3 Nijmegen around 1400


The fourteenth century was also a turbulent period in the history of the old town Nijmegen. Despite the great plague epidemic around 1350, the number of inhabitants of town and surroundings steadily increased. The woods in the immediate vicinity were cut down; the Valkhof was enclosed within the city walls, the capacity of the St. Steven's church continually needed to be increased. After a brief period of cruel persecution, a first group of Jewish inhabitants gained citizenship as well. Nijmegen shipmasters broadened their horizons and sailed to England and the Baltic sea. The town joined in with the Hanseatic League, and regained a clear place on the map of Europe. 

Not merely economically things improved for Nijmegen; culturally it grew more interesting as well. There was money, new ideas sprung up, there were contacts with far and near. Because of the continuous construction of churches, convents and monasteries, numerous artistic craftsmen were active: workers in precious metals, wood engravers, sculptors, painters.
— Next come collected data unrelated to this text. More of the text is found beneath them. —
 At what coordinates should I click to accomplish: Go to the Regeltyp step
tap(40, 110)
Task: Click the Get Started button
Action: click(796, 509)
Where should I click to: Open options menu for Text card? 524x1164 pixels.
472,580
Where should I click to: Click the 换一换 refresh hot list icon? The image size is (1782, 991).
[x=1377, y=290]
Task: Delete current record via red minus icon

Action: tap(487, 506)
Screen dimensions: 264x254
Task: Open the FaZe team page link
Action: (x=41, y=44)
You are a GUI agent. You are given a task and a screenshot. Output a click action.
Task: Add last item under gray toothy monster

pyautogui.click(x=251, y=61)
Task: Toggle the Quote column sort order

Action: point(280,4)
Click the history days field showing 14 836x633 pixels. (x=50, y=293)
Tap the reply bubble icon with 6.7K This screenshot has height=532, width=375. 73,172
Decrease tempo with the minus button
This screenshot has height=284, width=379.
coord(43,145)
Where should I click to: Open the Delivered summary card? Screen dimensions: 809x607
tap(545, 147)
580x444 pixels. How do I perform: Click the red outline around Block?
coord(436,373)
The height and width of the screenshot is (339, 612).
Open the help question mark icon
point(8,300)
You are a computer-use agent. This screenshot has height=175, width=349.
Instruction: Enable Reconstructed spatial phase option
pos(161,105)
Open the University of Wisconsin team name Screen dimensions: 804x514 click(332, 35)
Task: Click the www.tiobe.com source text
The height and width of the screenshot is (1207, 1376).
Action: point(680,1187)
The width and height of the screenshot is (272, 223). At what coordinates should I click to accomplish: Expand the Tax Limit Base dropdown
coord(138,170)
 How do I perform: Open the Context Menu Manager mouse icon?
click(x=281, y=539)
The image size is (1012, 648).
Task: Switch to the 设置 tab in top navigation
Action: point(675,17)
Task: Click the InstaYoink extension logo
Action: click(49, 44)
The rich artistic traditions of Rhine country, Burgundy Brabant and Hanseatic IJsel area mingled in Nijmegen.

Also on religious matters, these parts were far from backward. In the towns along the river IJsel around 1380, Modern Devotion sprang up under guidance of Geert Groote, a movement of renewal which aimed at spiritual deepening. Modern Devotion rapidly spread to all big cities in the Low Countries and Germany. Geert Groote and other Devotees, such as Thomas Kempis, were heard and read throughout Europe. Without realising it, they were breaking grounds for Reformation. Also in Nijmegen, a lay community was quickly established, housed in the Bottelstraat. Modern Devotion aimed at personal piety and perfection, and tried to reach this through labour, private prayer and consecration of daily life. The labour for which the lay brothers were known was copying and illustrating manuscripts. Excellent calligraphists and miniature painters were also actively working in Nijmegen and the surrounding area. Famous was the - still existing - Convent of St. Agatha, 10 kilometres to the south of the town.

Nijmegen, the main town of the province of Gelre, and the most important town between Utrecht and Cologne, reigned over the river country between Tiel and Wesel. The neighbouring lower nobility, mainly coarse robber barons, were pacified the hard way by the citizens of Nijmegen. Their castles were literally razed to the ground. The dukes of Gelre, who regularly stayed at the Valkhof castle, and the Nijmegen citizens almost always chose each other's side in a conflict.

The Dukes of Gelre had strong ties with England and in the Hundred Years' war they turned against Burgundy, and thus against France. In 1388, an army of knights of Gelre and citizens of Nijmegen wiped out a much larger invading army from Brabant along the river Maas near Wychen. Among the perfidious Brabanters - who were supported by the French - hundreds were killed, among the Nijmegen citizens there were hardly any victims (two hundred years later, the bank of the Maas near Niftrik would be compared to the beach at Marathon). The victorious Nijmegen citizens were commanded by the principal inhabitant of the Valkhof, the romantically knightly Willem van Gulick, Duke of Gelre, the proverbial knight without fear or blame. Presumably, Jan Maelwael took part in the battle as a member of his guild (he had the duty and equipment), and the young Van Limburg brothers watched how, after the triumphal procession of victors, seventeen captured banners were hung in the choir of St. Stevens' church. 

The citizens of Nijmegen around 1400 were remarkably enterprising, self-assured and fond of travelling. They had many international contacts. Duke Willem himself was a good example. He visited Rome, went on a crusade to Poland and Lithuania five times, travelled to England (and was there admitted to the highest exclusive Order of the Garter as the first non-English Knight) and even set foot on African soil in the course of a punitive expedition against Moorish pirates. Nijmegen shipmasters were involved in large-scale overseas trade. The merchant houses along Grotestraat had good relations with Flanders, the North of France and Paris. Mates and students from Nijmegen often went far into Europe to learn. It was not unusual for a young man from Nijmegen to study in Cologne, Heidelberg or Rome and meet fellow townsmen there. The University of Paris, the Sorbonne, even had a rector from Nijmegen at that time. The decision of four painters from Nijmegen to leave their town for a long time had many precedents.